§ EXERCISE REQUIREMENTS: Would you please output, word for word, the span of the listing below that opens on the line containing "Click the 撤销 undo arrow" and closes on the line containing "Task: Like Shahab's"? Include both ends and nothing more.

§ RECORD EXTRACTS:
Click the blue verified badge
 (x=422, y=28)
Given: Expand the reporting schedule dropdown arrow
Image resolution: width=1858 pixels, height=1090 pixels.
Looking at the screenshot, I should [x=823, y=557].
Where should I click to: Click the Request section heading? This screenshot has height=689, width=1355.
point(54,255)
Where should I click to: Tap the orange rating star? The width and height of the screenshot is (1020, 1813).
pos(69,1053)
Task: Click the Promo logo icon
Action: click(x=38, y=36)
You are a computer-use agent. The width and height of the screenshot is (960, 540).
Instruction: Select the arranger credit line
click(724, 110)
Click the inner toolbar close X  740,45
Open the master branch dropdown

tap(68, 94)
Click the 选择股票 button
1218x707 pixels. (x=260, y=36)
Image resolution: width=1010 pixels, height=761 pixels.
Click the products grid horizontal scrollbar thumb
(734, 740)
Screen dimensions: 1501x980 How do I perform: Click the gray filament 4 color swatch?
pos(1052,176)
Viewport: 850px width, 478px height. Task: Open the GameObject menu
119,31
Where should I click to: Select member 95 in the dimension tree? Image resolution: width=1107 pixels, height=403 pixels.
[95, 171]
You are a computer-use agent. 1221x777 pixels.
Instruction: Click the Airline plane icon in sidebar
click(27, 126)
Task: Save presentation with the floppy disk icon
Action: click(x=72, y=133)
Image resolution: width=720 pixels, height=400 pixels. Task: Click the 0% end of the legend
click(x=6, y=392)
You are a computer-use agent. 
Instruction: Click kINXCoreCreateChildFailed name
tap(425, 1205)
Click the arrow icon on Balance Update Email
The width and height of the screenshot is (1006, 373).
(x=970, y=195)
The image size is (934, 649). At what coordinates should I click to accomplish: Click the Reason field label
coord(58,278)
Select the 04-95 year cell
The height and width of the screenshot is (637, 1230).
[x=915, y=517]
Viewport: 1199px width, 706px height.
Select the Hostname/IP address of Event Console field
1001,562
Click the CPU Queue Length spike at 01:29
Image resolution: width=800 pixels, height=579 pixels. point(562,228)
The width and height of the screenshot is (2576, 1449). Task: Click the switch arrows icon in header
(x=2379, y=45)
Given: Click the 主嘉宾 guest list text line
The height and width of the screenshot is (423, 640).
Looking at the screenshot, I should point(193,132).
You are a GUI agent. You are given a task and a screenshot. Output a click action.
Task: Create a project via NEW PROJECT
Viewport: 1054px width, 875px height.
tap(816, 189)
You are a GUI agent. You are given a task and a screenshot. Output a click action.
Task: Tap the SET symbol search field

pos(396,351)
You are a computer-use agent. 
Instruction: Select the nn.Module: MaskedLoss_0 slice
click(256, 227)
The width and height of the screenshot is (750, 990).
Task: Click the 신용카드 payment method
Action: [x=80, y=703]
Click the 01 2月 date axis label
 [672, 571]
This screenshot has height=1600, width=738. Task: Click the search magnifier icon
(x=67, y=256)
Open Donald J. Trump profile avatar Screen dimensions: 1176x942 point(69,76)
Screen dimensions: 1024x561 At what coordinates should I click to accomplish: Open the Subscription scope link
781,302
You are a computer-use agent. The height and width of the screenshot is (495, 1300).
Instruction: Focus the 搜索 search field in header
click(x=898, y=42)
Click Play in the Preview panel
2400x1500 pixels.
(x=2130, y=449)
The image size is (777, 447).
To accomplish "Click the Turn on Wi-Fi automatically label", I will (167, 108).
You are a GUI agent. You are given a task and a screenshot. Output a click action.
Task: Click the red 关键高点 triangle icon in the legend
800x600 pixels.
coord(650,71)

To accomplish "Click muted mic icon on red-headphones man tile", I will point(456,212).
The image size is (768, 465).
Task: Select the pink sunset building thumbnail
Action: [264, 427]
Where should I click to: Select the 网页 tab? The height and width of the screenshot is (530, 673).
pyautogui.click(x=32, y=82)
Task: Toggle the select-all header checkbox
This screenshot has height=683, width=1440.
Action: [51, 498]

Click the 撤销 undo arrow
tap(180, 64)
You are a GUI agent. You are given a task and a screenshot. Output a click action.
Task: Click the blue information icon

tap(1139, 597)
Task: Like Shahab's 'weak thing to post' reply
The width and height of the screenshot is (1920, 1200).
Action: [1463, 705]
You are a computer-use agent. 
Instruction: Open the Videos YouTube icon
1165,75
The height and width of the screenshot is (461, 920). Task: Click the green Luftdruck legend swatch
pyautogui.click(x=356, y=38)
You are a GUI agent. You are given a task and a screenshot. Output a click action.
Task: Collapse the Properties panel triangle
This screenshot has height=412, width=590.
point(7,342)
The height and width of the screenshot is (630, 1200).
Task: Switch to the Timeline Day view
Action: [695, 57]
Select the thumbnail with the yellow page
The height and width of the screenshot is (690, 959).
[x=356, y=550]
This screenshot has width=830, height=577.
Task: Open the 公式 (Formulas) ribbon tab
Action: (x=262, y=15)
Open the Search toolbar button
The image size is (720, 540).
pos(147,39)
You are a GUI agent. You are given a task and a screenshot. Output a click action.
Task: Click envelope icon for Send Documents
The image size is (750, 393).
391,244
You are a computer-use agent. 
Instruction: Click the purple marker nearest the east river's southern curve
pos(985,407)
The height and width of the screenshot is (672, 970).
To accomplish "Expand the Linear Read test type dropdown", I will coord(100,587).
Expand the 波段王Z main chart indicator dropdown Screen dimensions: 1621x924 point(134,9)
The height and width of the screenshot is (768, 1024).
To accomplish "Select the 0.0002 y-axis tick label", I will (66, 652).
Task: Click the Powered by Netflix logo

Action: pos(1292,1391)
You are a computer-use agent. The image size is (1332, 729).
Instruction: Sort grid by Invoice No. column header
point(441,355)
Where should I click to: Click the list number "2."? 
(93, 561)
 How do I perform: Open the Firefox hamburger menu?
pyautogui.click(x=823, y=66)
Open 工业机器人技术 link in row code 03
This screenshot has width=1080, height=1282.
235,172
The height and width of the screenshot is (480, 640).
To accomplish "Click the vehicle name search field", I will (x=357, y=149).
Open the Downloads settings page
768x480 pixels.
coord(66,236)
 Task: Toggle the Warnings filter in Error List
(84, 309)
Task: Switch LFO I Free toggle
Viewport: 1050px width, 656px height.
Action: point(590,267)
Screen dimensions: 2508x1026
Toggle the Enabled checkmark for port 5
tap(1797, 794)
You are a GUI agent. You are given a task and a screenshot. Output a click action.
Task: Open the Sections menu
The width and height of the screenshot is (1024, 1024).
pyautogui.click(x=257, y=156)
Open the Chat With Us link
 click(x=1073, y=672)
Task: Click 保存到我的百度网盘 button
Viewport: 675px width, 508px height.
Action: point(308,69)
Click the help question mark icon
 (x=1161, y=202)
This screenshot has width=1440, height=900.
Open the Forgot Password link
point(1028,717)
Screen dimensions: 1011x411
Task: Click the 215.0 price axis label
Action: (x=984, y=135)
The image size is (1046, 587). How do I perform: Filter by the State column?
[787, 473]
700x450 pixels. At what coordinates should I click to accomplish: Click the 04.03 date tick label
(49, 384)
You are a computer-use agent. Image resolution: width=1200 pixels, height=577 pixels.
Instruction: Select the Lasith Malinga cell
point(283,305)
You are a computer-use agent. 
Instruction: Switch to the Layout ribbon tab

§ COMPLETED EXERCISE:
Click the 撤销 undo arrow
tap(180, 64)
You are a GUI agent. You are given a task and a screenshot. Output a click action.
Task: Click the blue information icon

tap(1139, 597)
Task: Like Shahab's 'weak thing to post' reply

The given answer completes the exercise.